The principal objective of physical security is to prevent or signiﬁcantly delay unauthorised access to ESA premises, or to zones nested within the same premises, in order to protect the Agency’s personnel, assets, information and knowhow, while preserving suﬃcient freedom of movement and ﬂexibility for day-to-day operations. The measures adopted must be capable of providing protection in two ways: ﬁrstly, there is the need for protection in the event of forced or surreptitious entry and, secondly, there is the need for protection from malicious personnel who have legitimate access to a speciﬁc site.
Each single asset, whether a document, laptop, USB stick or a personal belonging such as a wallet or purse, must be protected correctly, according to its value and/or the sensitivity of the information it contains.
The physical protection of these assets should never depend on one safeguard alone. A cascade of protection measures will deter or delay attempts by non-authorised people to access a specific asset or information. This is the principle of “defence in depth".

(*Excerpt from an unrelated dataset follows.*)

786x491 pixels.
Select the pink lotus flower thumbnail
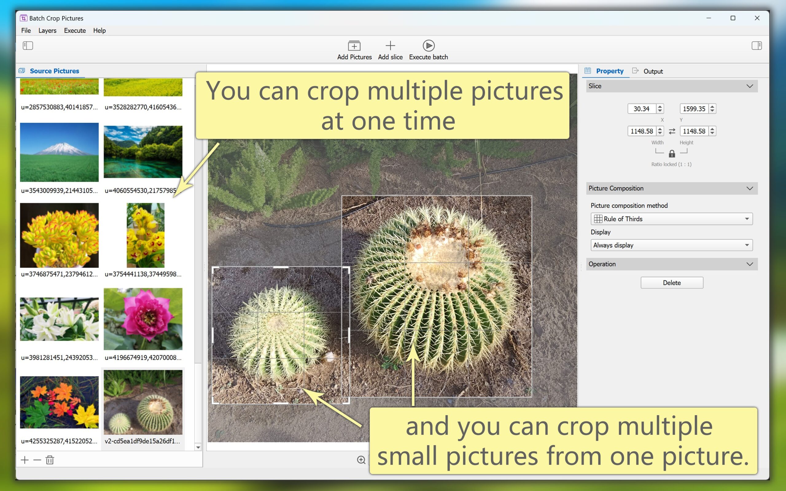tap(143, 319)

Defence in depth is a strategy. It seeks to implement a balanced number of complementary physical protection measures in a layered approach - different Security Zones - with a concentric concept that gives protection from all directions and does not allow any specific protection measure to be 'bypassed'.
Its aim is to delay, rather than prevent, the advance of an unauthorised person trying to access a location, so as to allow the normal controls, checks and alarms to come into effect and alert colleagues and security guards. This allows ESA to balance its efforts between costs and benefits, and ensures that ESA staff work in a safe and pleasant environment that does not resemble a 'fortress'.